RECORDED DATA
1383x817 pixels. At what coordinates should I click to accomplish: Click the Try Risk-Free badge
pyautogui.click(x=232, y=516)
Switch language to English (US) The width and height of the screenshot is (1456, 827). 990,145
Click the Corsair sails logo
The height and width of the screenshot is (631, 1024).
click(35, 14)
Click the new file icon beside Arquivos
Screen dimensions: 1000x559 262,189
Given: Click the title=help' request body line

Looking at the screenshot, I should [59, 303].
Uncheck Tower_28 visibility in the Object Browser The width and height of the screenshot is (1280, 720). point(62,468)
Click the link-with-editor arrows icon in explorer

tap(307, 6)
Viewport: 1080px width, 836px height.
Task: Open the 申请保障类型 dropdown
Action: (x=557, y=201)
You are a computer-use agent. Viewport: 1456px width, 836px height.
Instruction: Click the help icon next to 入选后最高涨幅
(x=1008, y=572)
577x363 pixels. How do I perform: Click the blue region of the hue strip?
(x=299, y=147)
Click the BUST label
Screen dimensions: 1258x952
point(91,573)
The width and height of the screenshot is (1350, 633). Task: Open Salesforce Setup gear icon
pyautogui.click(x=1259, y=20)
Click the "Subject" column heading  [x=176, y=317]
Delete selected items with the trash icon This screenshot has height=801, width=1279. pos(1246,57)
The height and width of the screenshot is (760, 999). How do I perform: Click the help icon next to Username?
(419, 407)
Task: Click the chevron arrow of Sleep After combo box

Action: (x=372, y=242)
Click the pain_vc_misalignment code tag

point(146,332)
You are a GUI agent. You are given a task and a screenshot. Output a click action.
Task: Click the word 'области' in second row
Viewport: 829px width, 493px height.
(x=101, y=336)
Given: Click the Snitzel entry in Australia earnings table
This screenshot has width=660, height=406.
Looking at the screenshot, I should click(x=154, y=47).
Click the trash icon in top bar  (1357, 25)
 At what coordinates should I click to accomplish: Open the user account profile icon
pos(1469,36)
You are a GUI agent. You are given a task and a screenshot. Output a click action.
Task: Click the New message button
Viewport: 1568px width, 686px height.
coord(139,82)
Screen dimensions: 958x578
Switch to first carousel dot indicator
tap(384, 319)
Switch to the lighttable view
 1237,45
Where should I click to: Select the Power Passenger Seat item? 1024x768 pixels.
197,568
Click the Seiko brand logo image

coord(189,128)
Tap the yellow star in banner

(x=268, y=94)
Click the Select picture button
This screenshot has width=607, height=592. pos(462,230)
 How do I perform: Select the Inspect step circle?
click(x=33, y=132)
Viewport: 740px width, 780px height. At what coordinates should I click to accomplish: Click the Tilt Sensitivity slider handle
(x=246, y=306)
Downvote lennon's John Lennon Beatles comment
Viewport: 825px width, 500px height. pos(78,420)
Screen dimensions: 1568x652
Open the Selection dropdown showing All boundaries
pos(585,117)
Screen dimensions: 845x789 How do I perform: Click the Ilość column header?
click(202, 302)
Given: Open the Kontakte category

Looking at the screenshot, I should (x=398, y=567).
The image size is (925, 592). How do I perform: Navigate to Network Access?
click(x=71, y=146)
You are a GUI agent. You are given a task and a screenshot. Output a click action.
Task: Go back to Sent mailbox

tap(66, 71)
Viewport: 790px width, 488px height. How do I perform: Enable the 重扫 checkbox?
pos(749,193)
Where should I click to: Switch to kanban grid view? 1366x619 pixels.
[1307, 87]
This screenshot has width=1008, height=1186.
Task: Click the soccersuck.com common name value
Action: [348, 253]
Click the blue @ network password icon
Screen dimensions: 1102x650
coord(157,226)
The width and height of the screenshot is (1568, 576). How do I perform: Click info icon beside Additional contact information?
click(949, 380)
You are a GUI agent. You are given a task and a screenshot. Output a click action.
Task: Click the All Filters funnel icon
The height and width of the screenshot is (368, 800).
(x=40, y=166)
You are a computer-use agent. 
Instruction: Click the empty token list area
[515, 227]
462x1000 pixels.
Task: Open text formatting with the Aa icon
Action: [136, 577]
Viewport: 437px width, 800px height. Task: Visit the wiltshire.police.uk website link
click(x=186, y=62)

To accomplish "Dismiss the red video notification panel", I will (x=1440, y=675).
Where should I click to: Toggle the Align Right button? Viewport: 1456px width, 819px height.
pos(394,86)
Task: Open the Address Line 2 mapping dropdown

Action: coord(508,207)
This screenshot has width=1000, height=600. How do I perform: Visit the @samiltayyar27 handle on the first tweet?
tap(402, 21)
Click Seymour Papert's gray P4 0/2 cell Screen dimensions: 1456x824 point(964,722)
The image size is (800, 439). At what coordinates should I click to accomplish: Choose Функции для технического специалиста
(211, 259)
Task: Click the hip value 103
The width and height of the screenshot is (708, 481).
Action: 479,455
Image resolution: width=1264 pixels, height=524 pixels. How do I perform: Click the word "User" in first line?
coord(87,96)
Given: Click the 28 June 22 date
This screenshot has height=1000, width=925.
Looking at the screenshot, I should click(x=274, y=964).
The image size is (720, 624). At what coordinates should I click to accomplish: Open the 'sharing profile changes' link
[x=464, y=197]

REQUIRED ACTION
Within the material above, output exactly the lines from the one with "This screenshot has width=660, height=406." through the one with "Task: Click the New message button", end lines included, and nothing besides.

EXERCISE RESULT
This screenshot has width=660, height=406.
Looking at the screenshot, I should click(x=154, y=47).
Click the trash icon in top bar  (1357, 25)
 At what coordinates should I click to accomplish: Open the user account profile icon
pos(1469,36)
You are a GUI agent. You are given a task and a screenshot. Output a click action.
Task: Click the New message button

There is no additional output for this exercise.